I've already had to help a few people remove SoBig from thier systems and found that SARC has a removal tool that cleans up SoBig quickly and effortlessly by: 1. Terminating the W32.Sobig.F@mm viral processes. 2. Deleting the W32.Sobig.F@mm files. 3. Deleting the dropped files. 4. Deleting the registry values that the worm added. For those who need it it can be found at http://www.sarc.com/avcenter/venc/data/w32.sobig.f @mm.removal.tool.html

Re:Ouch!

[owlstead]

One that uses mailinglists? I was subscribed to several interesting ones that I had to turn off due to the enourmous feed.

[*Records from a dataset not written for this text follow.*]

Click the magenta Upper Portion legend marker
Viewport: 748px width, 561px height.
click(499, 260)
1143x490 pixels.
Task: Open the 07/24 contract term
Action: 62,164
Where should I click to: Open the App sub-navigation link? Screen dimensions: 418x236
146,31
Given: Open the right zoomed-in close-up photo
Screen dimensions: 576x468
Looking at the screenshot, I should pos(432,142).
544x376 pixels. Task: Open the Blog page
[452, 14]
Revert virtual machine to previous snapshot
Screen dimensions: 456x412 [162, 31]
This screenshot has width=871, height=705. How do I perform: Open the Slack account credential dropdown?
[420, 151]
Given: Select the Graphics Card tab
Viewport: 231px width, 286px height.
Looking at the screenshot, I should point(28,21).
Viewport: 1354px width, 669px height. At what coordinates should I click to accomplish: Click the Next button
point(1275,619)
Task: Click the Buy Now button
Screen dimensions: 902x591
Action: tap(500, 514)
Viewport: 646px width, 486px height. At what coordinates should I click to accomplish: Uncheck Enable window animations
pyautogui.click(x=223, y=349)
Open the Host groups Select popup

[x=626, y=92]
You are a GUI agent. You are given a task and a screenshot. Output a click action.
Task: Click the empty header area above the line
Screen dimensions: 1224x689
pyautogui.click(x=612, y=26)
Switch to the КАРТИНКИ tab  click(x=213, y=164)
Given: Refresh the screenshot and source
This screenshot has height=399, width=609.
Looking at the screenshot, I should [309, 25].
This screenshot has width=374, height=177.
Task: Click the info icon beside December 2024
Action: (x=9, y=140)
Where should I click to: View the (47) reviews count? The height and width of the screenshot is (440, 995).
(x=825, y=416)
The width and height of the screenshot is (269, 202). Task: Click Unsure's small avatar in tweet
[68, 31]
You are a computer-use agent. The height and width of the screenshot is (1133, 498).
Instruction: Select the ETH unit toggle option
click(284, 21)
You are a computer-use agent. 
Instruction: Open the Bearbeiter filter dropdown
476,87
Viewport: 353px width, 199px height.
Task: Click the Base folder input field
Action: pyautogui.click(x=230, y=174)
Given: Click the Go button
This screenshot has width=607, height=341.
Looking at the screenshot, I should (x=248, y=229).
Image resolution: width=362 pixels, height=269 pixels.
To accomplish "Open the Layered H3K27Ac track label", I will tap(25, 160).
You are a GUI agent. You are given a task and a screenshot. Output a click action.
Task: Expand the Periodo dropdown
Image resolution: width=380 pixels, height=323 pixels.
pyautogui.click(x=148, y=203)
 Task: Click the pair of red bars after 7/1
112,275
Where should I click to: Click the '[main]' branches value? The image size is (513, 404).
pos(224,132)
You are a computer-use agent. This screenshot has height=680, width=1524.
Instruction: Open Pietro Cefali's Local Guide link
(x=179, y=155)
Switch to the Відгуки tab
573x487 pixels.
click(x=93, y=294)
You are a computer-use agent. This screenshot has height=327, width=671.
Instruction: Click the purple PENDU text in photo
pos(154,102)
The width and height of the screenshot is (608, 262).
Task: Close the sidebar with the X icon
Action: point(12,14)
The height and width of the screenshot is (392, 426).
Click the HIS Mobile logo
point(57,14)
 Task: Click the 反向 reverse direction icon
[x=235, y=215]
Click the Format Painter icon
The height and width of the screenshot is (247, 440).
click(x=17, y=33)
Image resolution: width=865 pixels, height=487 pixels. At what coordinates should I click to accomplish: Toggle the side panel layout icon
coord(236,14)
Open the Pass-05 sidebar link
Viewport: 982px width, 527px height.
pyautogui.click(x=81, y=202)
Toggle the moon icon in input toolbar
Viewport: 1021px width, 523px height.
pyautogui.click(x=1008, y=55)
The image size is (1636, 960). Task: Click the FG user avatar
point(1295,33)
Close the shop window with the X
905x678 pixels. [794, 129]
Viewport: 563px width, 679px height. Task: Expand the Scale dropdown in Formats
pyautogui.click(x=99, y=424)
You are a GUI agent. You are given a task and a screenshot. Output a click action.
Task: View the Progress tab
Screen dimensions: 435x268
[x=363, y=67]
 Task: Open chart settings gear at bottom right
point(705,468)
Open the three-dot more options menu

Not that my system could not handle it, but I could not.

If you are unlucky some of your employees like chain letters and 'funny' mails, or mails with nude females (could we call those just femails?).

And then you have helpdesks and stuff, or really tech savy people. 't is not that difficult getting 3 mails per minute.

Warper

Anti-virus Programmers Crack IP Encryption

[Jugalator]

According to a swedish newspaper (I'm sure others run the story as well by now), anti-virus programmers have now finally cracked the 20 IP addresses SoBig will get its updates from this weekend. It's now a race against time to shut those IP addresses down. The IP addresses are located in USA and Canada.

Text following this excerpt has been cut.